Recommendations as to how clinical commissioning and validation of auto-contouring should be performed have been proposed [41]. While many studies have been performed since these recommendations were made, they are still valid. However, these recommendations do not separate the various purposes of evidence gathering, and the nature of the evaluation required. Therefore, Table 15.4 adds to the recommendations of Valentini et al. [41], by proposing the type of evaluation that should be performed depending on the context.

Noting the challenge inter-observer variation brings, the following statement from the previous recommendation is highlighted: “...must still be considered along with what we refer to as the ‘benchmark trap’: are we confident that the daily ‘human’ inter-observer variability could show better performances, in terms of dose and volumes, when considering a comparison with the same manual benchmark?”

Any evaluation must consider the variability of the benchmark.
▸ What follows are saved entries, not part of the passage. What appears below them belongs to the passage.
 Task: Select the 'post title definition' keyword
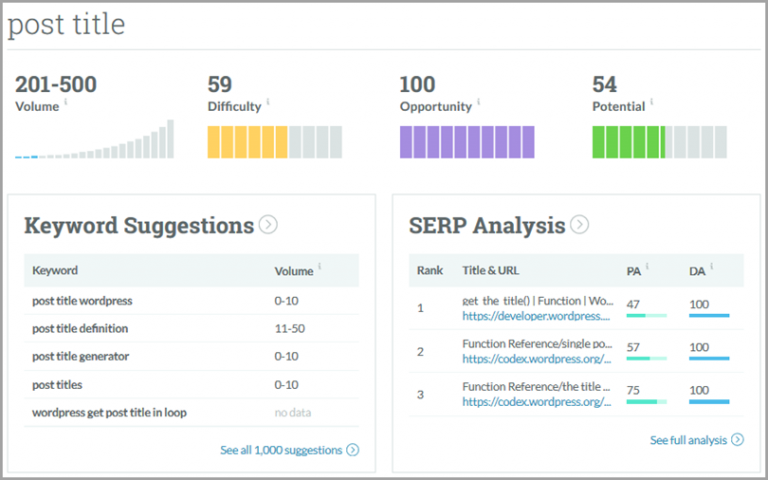click(80, 328)
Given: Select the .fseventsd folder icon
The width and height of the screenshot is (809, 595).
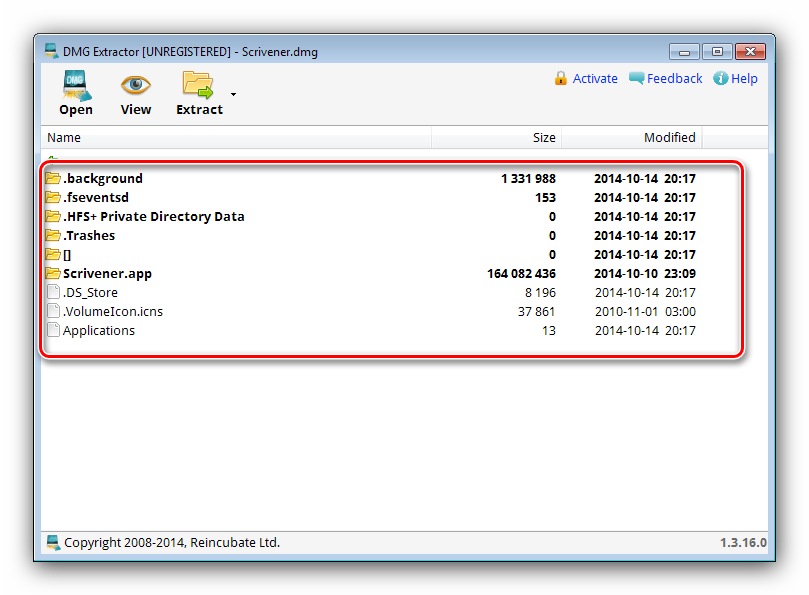Looking at the screenshot, I should 53,197.
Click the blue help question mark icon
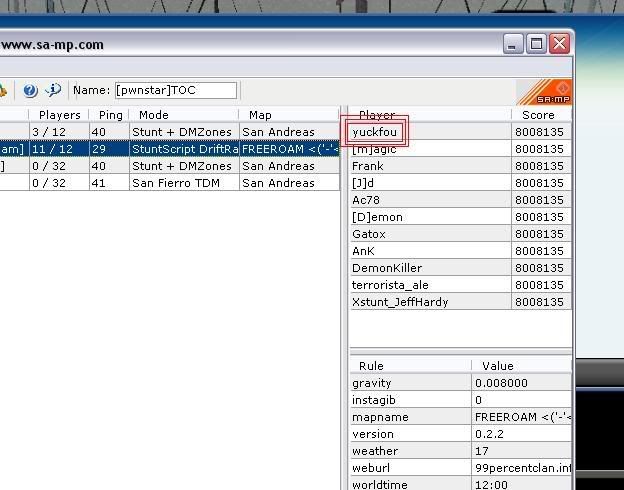 [30, 91]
Inter-observer variation should be considered in all studies to provide context for the results presented.

TABLE 15.4

Recommended Approaches for Validation of Auto-Contouring for the Different Purposes of Evaluation

Purpose of Study

Validation Approach(es) Suggested

Development: The validation of a newly proposed method of auto-contouring

Quantitative measures are the primary method since these do not require clinical time. Current state-of-the-art measures, added path length, or surface Dice should be used to place a clinical interpretation on results. Further measures should be reported for context.

Inter-observer variation should be reported using the same measures.

If expert opinion is available, blinded subjective evaluation to assess potential clinical performance is highly beneficial. Clinical contours should be assessed alongside auto-contours as a benchmark.

Comparison: The validation of two or more auto-contouring methods for the purpose of determining their relative strengths

For challenge type evaluation, only quantitative assessment can be performed effectively for multiple methods. Inter-observer variation must be considered prior to drawing strong conclusions as to a “best” method. Methods using tolerances, such as added path length or surface Dice, should be considered.

Clinical commissioning: The validation of an auto-contouring method for the purpose of evaluating its suitability for clinical use

Methods assessing clinical impact should be the primary' mode of validation. Care should be taken in implementation of such evaluations to avoid bias. Consideration should be given to blinding to measure the impact that using an alternative clinical contour would have in the same setting. Evaluation should be performed against current clinical practice rather than artificial contouring scenarios.

Blind subjective assessment is recommended in addition to enable larger dataset and multiple observers to participate in validation.

Quantitative evaluation could be performed to demonstrate similar performance in the clinic as was observed in development studies. However, quantitative measures cannot demonstrate clinical acceptability.